Friday, March 27, 2015

Wanderers and Nomads

I keep coming back to the old Juluka song "Digging for some words" because of its uncanny evocation of the "wanderers and nomads" who erupt from time to time to menace and destroy the accumulated wisdom of more settled societies. They have come to the gates again and again, bearing different or no ideologies but finally, a lust for destruction. "They've locusts in their scabbards, they've deserts in their eyes." Yes. Some would say  this cinematic evocation of the destroyers, from David Lambkin's overlooked The Hanging Tree, is too romantic. Why do disaffected youth stream toward the Desert Plague if not for the romance of death? The raiders here are Somali Shifta pouring into a paleontological dig, but Wanderers and Nomads are always in the wings.


"They came down on us at dawn like a pack of wild dogs.
"There was no warning. The first I knew of the attack was the drumming of horses’ hooves that rose up from the ground…

"I ran out of my tent in a panic, still half asleep and looked to the east. There I saw a strange sight, half biblical, half the echo of an ancient dream of violence and pillage, all as if in slow motion.

"Pouring down on us from all sides out of a stony desert hills came a horde of Somali shifta. Some were mounted on camels, bridles chased with silver. Others rode wide-eyed Arab stallions, wet with sweat, their bits thick with foam. Others drove Land Cruisers, recoilless rifles mounted in the rear, heavy sandbagged Russian machine guns biting the air with a slow measured thudding.
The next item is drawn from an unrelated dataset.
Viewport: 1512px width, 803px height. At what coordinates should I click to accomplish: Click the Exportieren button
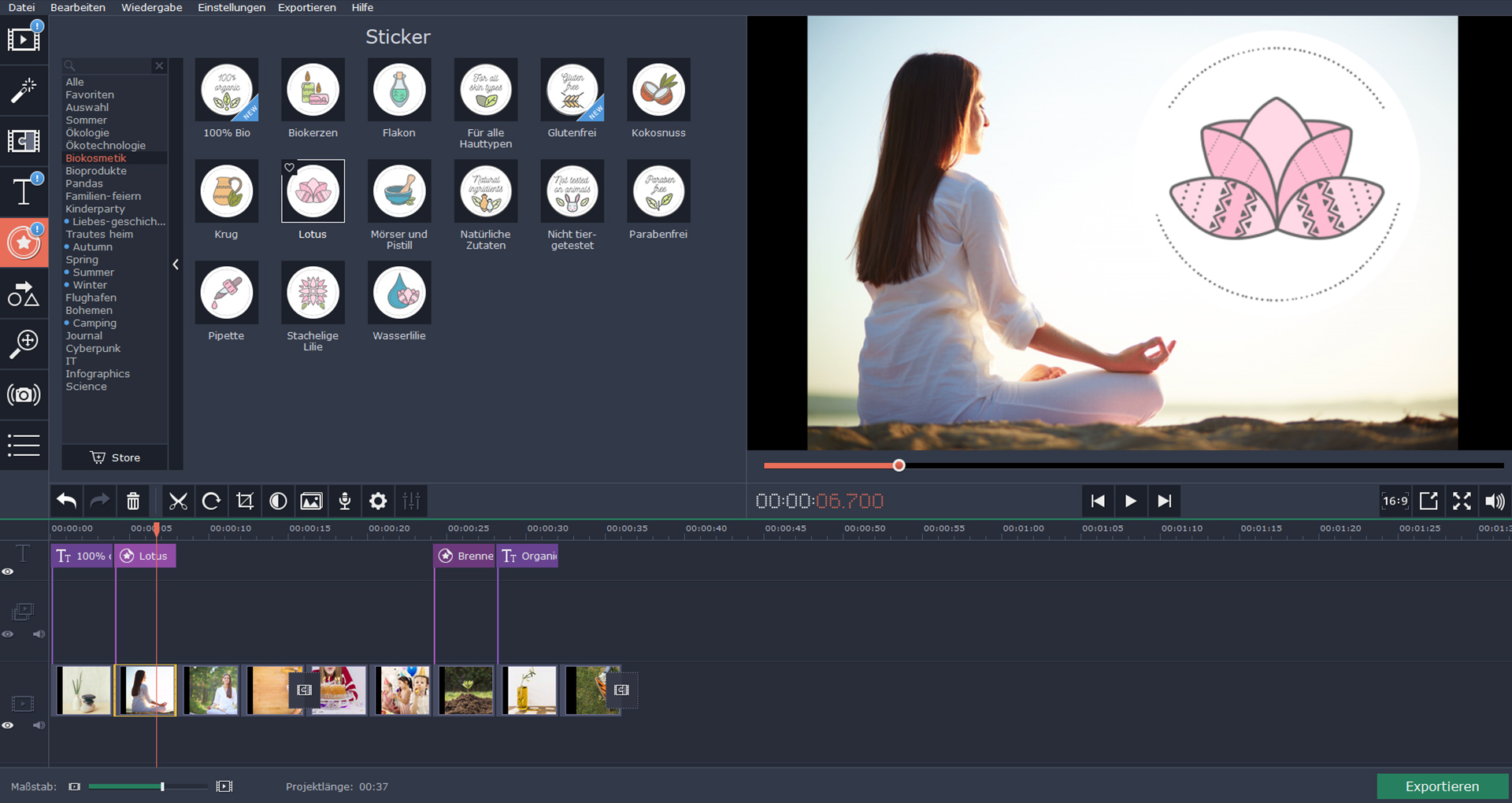coord(1441,786)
"They seemed resurrected from all the ages of man. A nightmare dredged from the

 deepest levels of the spirit. There were footsoldiers wielding curved Ottoman swords with

 jeweled hilts that caught the low sun. Flowing robes and shining armour; rag-tag bits and

pieces of khaki and tattered flak-jackets, half-naked warriors with matted hair and

warpaint. A horseman wearing a suit of chain-mail shone godlike in the low sun.

Everywhere there were weapons: silver-inlaid jezails that coughed black-powder smoke,

old Lee-Enfield three-oh-threes, AK-47s, scimitars, stone clubs, spears bound about with

tufted fur, turbans, bronze helmets, braided locks of hair, wild eyes and pounding feet.

And in the halo of the morning sunlight I could almost hear a hymn: this was more

ancient than love, more trenchant than sex. There was a lascivious delight, almost

palpable, in the air. A lust for decreation and decay, all counterpointed by the clattering

 rattle of automatic rifle fire and the thump of exploding grenades."